» **Task details**: Convert the material below into a JSON list of strings, with one string per line and blank lines left out.

» **Information shown**:
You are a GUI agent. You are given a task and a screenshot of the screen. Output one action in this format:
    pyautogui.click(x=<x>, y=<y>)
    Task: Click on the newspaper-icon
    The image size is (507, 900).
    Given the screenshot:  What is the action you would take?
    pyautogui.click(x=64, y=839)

» **Task solution**:
[
  "You are a GUI agent. You are given a task and a screenshot of the screen. Output one action in this format:",
  "    pyautogui.click(x=<x>, y=<y>)",
  "    Task: Click on the newspaper-icon",
  "    The image size is (507, 900).",
  "    Given the screenshot:  What is the action you would take?",
  "    pyautogui.click(x=64, y=839)"
]